Courrèges’ Space-Age Revolution Returns in Fondation Maeght Exhibition
Peter Knapp’s 1965 Courrèges images are about to turn Fondation Maeght into a blueprint for modern minimalism, right as Cannes week begins.

The cleanest clothes in the room were born in black and white. At Fondation Maeght, Peter Knapp’s images of André Courrèges’ 1965 breakthrough will hang in the Anny Courtade Gallery from May 14 through November 1, 2026, and the timing could not be sharper, landing just as Cannes fills with cameras and clothes that still owe something to Courrèges’ hard-edged ease.
“The Era of Courrèges” is the foundation’s first thematic exhibition to fuse art and fashion, and it does not treat the designer like a museum relic. It treats him like the man who drew the visual blueprint for the modern minimalist wardrobe. Knapp’s central source is his March 1965 ELLE No. 1002 photo series of Courrèges’ spring-summer haute couture collection, shot with unusual creative freedom, and the results still read like a shock to the system: geometric cuts, short hemlines, a stark white palette, miniskirts, and structured forms that made the body look engineered rather than decorated.

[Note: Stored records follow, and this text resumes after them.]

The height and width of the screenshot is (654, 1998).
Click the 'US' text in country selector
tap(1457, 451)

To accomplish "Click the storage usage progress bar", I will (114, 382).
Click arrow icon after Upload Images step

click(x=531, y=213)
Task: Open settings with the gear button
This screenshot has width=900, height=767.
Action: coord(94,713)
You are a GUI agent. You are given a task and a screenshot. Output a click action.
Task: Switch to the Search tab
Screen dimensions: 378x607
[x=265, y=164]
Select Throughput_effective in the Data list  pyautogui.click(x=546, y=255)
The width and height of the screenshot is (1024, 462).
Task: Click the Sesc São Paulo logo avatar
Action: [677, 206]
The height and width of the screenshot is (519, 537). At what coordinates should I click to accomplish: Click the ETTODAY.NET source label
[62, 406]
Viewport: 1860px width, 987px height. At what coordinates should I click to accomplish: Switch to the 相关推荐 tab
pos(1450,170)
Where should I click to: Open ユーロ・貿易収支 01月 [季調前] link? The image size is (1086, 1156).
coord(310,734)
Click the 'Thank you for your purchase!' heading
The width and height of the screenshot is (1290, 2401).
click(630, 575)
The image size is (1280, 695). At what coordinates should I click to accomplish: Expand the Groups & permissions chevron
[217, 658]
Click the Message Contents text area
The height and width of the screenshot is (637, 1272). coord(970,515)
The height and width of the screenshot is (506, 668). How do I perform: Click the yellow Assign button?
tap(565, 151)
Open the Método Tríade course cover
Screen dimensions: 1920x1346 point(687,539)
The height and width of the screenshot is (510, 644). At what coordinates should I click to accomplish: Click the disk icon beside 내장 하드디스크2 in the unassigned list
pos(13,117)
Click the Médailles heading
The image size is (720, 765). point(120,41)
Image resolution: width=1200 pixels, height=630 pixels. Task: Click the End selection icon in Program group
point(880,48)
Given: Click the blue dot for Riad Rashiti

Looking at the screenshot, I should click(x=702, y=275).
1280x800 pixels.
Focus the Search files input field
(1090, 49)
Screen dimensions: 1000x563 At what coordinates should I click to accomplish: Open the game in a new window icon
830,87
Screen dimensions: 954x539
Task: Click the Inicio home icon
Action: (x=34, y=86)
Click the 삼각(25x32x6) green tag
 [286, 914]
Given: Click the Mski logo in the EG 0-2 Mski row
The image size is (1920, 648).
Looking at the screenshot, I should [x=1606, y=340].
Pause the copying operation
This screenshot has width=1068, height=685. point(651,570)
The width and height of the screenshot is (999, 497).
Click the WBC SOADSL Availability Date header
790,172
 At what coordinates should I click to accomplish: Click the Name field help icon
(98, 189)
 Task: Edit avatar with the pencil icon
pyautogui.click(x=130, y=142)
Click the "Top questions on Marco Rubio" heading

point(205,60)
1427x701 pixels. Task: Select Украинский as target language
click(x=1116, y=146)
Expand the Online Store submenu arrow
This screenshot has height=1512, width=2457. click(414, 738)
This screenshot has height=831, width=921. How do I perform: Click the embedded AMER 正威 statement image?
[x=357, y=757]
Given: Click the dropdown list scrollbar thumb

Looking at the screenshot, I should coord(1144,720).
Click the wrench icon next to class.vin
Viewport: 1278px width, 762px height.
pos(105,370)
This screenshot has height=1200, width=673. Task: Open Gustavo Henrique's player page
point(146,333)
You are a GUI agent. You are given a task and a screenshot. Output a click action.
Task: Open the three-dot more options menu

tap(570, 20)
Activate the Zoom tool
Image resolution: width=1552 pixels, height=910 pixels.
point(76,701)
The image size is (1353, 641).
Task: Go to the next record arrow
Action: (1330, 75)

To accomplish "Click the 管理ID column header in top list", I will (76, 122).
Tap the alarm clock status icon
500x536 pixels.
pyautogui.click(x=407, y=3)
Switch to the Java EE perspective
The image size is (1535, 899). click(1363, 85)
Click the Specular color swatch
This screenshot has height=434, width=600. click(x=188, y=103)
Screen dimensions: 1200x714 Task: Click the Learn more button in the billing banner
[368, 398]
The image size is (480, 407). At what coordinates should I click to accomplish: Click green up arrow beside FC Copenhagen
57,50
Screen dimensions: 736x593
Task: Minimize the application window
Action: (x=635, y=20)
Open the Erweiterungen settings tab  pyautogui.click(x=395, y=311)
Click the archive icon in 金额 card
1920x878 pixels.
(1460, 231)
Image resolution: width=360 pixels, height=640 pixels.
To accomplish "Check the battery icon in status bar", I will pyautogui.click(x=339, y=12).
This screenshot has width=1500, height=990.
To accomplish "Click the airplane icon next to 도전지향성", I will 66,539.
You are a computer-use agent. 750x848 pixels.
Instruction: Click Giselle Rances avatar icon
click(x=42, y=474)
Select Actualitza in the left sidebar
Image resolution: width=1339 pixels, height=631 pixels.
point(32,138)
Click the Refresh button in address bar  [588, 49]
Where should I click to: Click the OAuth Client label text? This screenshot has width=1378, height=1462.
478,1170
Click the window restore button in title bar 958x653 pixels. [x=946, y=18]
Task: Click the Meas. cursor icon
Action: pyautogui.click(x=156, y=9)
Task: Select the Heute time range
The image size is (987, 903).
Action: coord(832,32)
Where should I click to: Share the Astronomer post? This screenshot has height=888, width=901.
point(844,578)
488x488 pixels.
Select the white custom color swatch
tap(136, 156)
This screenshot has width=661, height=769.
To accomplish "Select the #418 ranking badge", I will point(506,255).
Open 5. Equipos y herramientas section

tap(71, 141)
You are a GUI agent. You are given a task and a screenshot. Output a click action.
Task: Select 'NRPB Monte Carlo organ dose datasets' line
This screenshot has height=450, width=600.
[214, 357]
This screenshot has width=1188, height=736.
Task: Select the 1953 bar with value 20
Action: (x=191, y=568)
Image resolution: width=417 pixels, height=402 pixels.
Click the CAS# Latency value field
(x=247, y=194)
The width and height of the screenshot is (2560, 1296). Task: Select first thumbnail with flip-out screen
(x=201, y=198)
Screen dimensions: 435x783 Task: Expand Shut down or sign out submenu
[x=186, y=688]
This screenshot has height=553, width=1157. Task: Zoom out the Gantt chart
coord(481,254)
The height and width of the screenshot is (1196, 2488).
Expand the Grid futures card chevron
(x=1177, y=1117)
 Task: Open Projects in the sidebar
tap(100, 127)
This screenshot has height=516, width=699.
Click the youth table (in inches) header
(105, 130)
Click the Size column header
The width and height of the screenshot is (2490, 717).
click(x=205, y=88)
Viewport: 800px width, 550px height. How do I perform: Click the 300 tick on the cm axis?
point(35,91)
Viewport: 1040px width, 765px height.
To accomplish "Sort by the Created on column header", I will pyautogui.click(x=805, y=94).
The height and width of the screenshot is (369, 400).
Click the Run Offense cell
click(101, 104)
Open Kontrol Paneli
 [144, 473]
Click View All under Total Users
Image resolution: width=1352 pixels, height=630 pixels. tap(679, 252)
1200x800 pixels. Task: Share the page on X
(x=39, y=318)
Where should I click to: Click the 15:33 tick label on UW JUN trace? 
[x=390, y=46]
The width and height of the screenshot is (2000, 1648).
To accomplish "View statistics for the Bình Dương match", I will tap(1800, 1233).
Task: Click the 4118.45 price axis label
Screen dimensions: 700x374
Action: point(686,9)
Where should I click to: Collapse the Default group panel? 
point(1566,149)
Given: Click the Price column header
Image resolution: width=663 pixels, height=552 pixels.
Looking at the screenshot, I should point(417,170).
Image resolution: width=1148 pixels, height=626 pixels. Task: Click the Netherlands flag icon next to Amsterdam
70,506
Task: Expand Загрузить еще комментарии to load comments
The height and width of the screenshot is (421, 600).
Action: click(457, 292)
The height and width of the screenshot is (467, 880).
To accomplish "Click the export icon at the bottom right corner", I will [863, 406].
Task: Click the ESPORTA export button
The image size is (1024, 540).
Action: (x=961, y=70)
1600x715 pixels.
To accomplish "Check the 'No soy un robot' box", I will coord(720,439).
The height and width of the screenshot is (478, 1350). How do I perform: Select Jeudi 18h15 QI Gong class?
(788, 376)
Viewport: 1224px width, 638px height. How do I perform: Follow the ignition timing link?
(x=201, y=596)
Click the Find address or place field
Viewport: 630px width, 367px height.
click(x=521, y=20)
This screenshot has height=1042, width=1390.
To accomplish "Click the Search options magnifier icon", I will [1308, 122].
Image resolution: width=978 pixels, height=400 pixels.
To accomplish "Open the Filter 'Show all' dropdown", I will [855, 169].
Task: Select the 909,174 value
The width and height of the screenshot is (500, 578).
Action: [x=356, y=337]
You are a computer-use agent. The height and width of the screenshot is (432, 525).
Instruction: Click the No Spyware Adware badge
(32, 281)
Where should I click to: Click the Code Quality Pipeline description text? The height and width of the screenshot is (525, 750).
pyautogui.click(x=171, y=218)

That was the point. Fondation Maeght says the press dubbed the collection the “bombe Courrèges,” and the label fit because Courrèges did more than shorten a hemline. He reshaped the female silhouette with rules that felt as architectural as they were sartorial, all while pushing a comfort-first idea of dress that now looks almost familiar. In 1961, after working as Cristóbal Balenciaga’s first assistant, Courrèges opened his own house. By 1964, he was already one of Paris’s most original couturiers, known for futuristic, youth-oriented clothes and for making white his signature.
The exhibition will also bring in archival materials, four large prints, outfits photographed by Knapp in 1965 and loaned by the House of Courrèges, plus later works made on the Fondation Maeght site in Saint-Paul-de-Vence. That site matters, because the foundation itself, inaugurated in 1964 by André Malraux, was France’s first foundation dedicated to modern and contemporary art. More than 150 exhibitions and a permanent collection of more than 13,000 works later, it still has the authority to make fashion look like culture, not sidebar.
Courrèges’ influence was never just aesthetic. Britannica notes that he tightened control over manufacturing in 1965 because the clothes were being copied everywhere, and the broader Space Age mood, shaped by the Space Race, had already put Pierre Cardin and Paco Rabanne in the same orbit. Today, with Nicolas Di Felice gone from the house in March 2026 and Drew Henry due to present his first collection at Paris Fashion Week in September, this show lands as both origin story and reset button. Courrèges still looks current because the logic never left: strip it down, sharpen it up, and let the silhouette do the talking.